Missouri has been a major player in the nation's ethanol boom. The state has $1.5 billion in proposed ethanol developments, three plants are up and running and 18 more are in various stages of proposal or development.
The state currently has an annual capacity of 115 million gallons of ethanol.
But Missouri is almost certain to have competition for ethanol investment dollars in the future. Illinois, for example, has four ethanol plants. The state also has 35 to 40 proposed plants on the horizon, according to the Illinois Corn Growers Association.
What may affect where those investment dollars go are incentives offered to producers and consumers.
One of the principal incentives in Missouri is the state Ethanol Producer Incentive Fund, which provides ethanol producers $0.20 per gallon for the first 12.5 million gallons and $0.05 for the second 12.5 million gallons. An ethanol plant could get up to $3.125 million annually from that fund.
Another market push is the Missouri Renewable Fuel Standard, which requires all gasoline sold in the state contain 10 percent ethanol beginning in 2008. The law stipulates distributors must be able to purchase the blend at the same or lower price than regular fuel.
Gov. Matt Blunt recently announced a move that will redirect some incentive money. He barred the state from giving discretionary tax breaks to any ethanol plants that are not primarily farmer-owned. The move is designed to stem the tide of corporate ownership groups capitalizing on what Blunt and others believe should be a farmer-driven revolution.
"Tax credits are only one piece of the package," said Blunt spokeswoman Jessica Robinson. "What we've said is that we want tax credits to first benefit Missouri farmers and families before they go to outside groups."

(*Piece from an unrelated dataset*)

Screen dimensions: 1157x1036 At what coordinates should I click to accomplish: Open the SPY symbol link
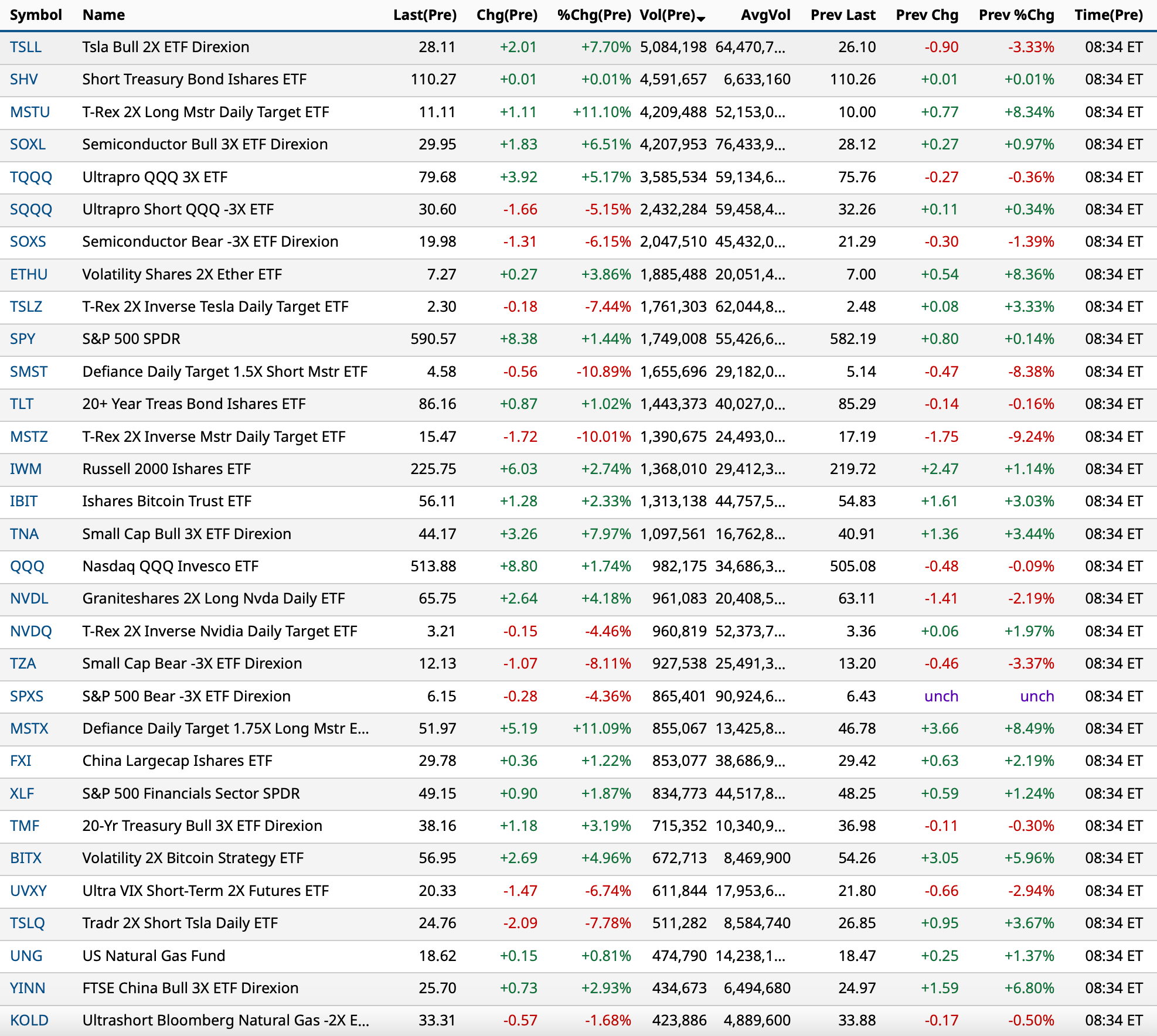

But others wonder whether the move will put Missouri at a disadvantage when competing against other Midwestern states for investment dollars.

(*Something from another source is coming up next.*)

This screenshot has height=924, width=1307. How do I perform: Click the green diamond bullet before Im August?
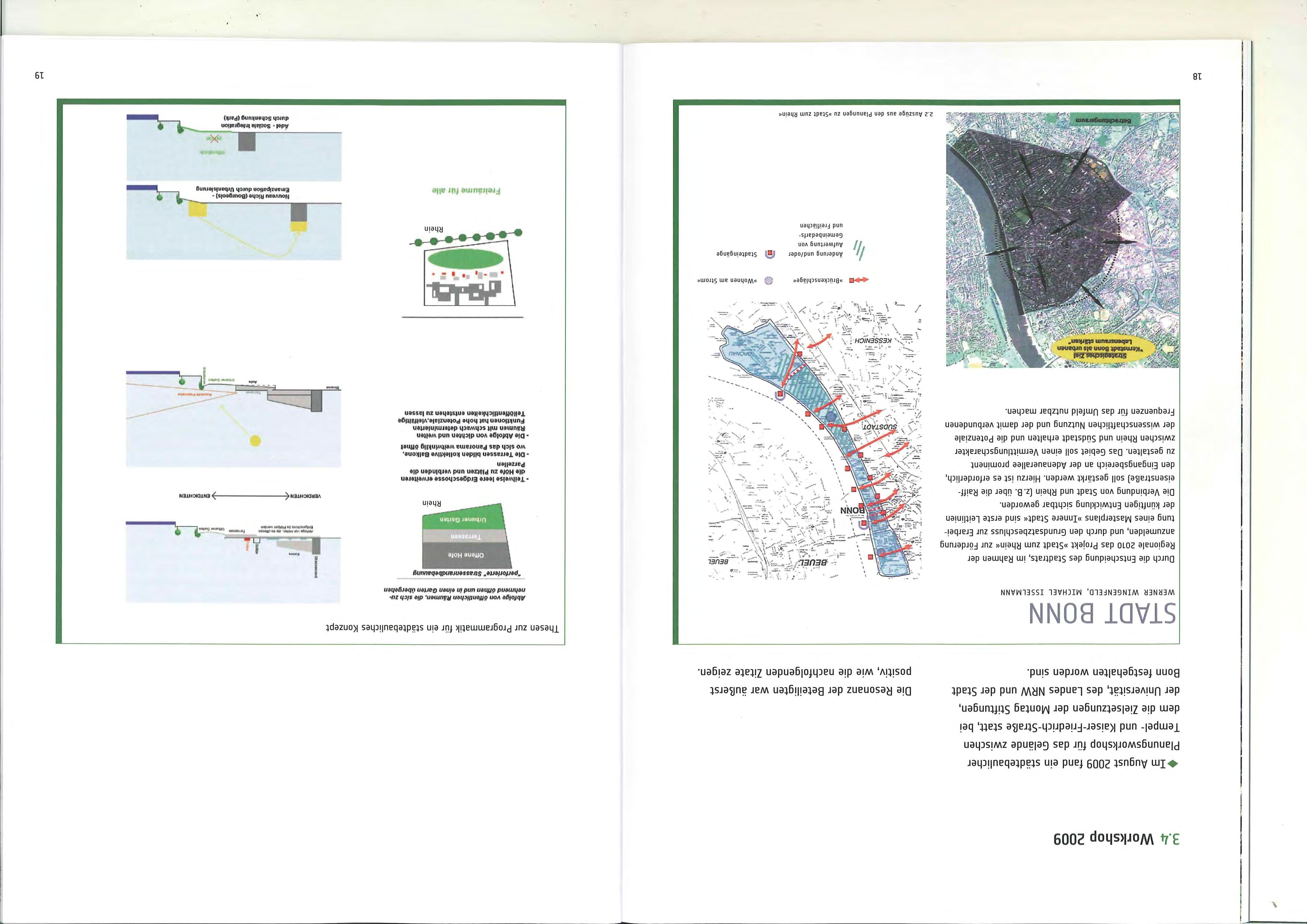[x=1172, y=764]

"I think it could scare away out-of-state capital," said Mitch Robinson, executive director for the Cape Girardeau Area Magnet. "If you've made the playing field two different levels for different groups, then you've changed the game." The credits can be worth an average of $500,000 per year for five years to plant owners.
If Missouri is becoming pickier about investors, Illinois appears to be throwing the doors wide open.

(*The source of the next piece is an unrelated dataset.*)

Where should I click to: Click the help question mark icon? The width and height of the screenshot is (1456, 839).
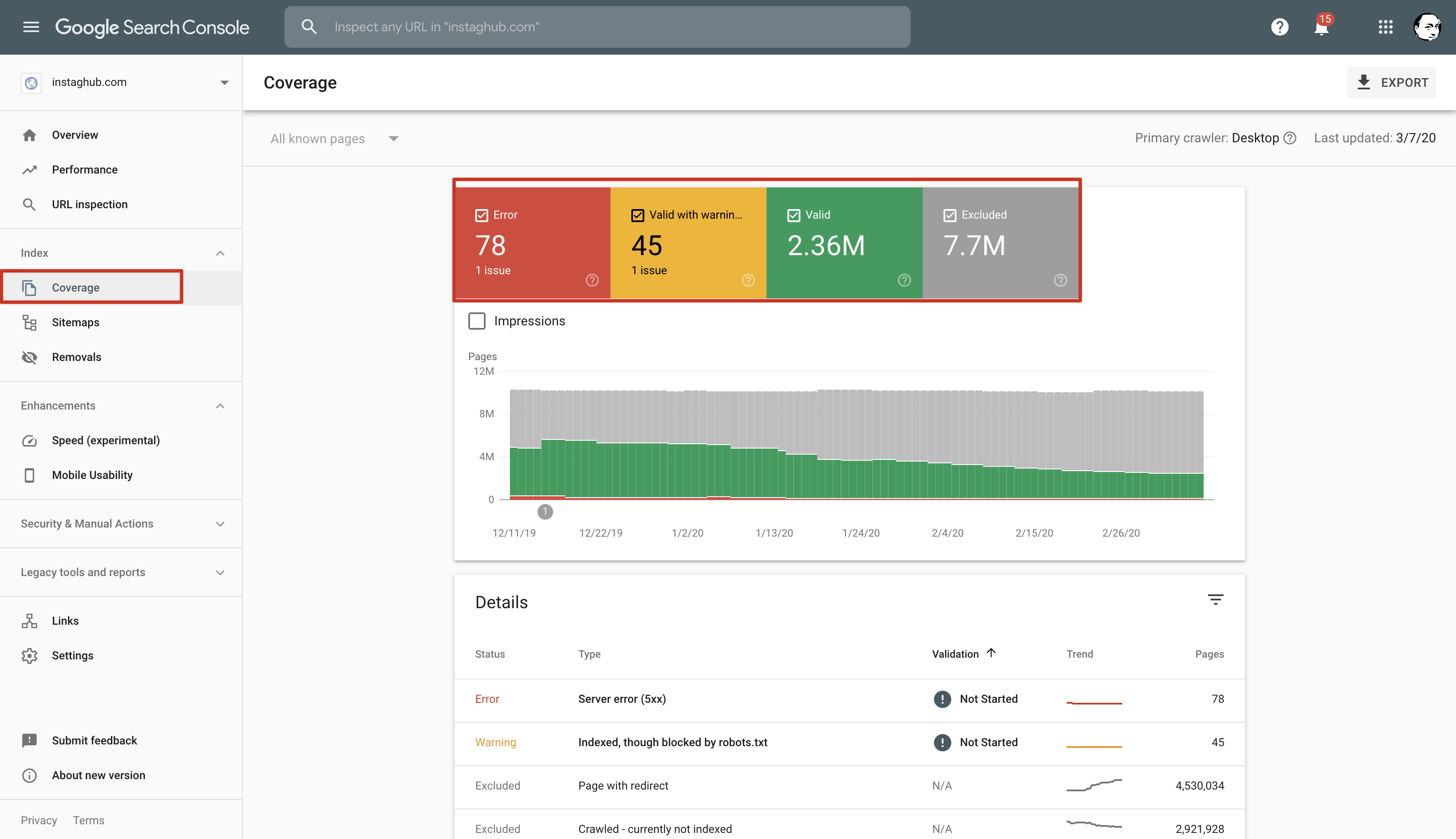pyautogui.click(x=1279, y=27)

This month Gov. Rod Blagojevich announced a five-part $1.2 billion plan that, if successful, would replace half of the state's gasoline consumption with state-grown alternatives by 2017.
Of the money, $225 million would be used for alternative fuel plants, including as many as 20 traditional ethanol plants and four plants to make ethanol from plant waste like corn husks. In 2003, Illinois passed legislation that eliminated fuel sales tax on E85, a gasoline blend that is made up of 85 percent ethanol. Blagojevich's proposal calls for every gas station in the state to offer E85 by 2017. Illinois also gives preferential bidding for state jobs to contractors who will use ethanol made from Illinois corn to power their vehicles or machinery.
Last week, Illinois announced $25 million in Opportunity Returns grants for five new alternative fuel facilities. One of these grants will go toward an ethanol plant in Sauget, Ill., just across the river from St. Louis.